My father used to tell me tales about far away countries like Japan when I was a child, so I was always trying to imagine what these places were like and enjoyed reading about them. The BBC Focus on Africa magazine was a staple in our household and I still remember the cover with Jonas Savimbi as the first one I was able to read and at least comprehend what was going on a bit. I probably read more encyclopedia articles than any other other book in my secondary school library. As a result, I am a big geography, music, history and general trivia buff. I am big trivia games fanatic and love to play whenever I have the chance. When the Zain Africa challenge quiz game was on, I watched religiously whenever I was on holiday from boarding school and hoped to participate when I went to college. Alas, by the time I landed in college, the Zain Africa Challenge was gone and and I let go of that dream.
As fate would have it, I got kicked out of college here and ended up attending college in America. I still remember when I went to the Honors banquet in my freshman year and a Honda Campus All Star Challenge (HCASC) Quiz team member spoke up about the campus quiz bowl team. HCASC is the Black American Colleges’ version of the Zain Africa Challenge. It is a quiz bowl where different schools play against each other and answer general questions from history to music. He invited us to join and as excited as I was, I did not join in my freshman year as my transition into American life had not easy. Being at a Historically Black University, I might have looked like the rest of my college mates but whenever I spoke my foreign accent stood out and invited questions I had no interest answering. I did not know many people on campus and add to it being a completely new environment, I felt more comfortable staying in my room. My confidence and mental health had also taken a hit after failing medical school and I did not feel confident enough to join the quiz bowl team.

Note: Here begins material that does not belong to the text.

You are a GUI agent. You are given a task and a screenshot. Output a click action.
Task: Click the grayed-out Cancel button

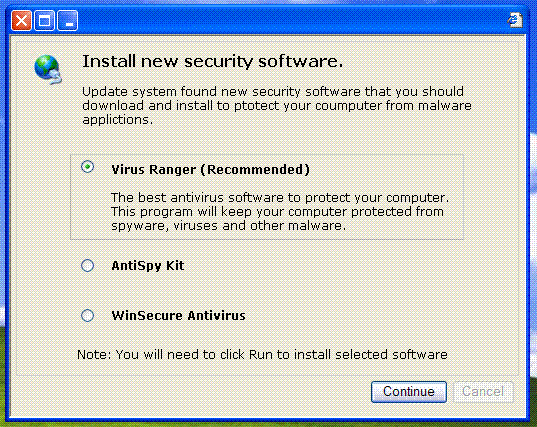[x=483, y=391]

During the summer of my freshman year, I resolved that I was going to join the quiz bowl team when school resumed in the fall and I did. From the first practice that I went to, I felt right at home. We would play practice games every Tuesday, Thursday and Saturday in preparation for the regional and national competitions. Our coach Dr.Hill, was very easygoing and friendly, he would invite us for game night at his house and would even make food for us. His cheesecake was a favourite of mine. The more time I played in the team, the more confidence my grew and my time in HCASC is one of my fondest college memories. HCASC gave me the chance to do something that I had always wanted to do, play in a quiz bowl competition and also exposed me to so much knowledge. I made friends and even got to travel to Los Angeles, California twice for the national competition. One of the highlights of going to Los Angeles was getting to spend the day at Disneyland California and that day still remains a favourite except for the roller coaster ride. I hope to see a version of the Zain Africa Challenge start again in the near future. I believe that it would help make college a more enriching experience.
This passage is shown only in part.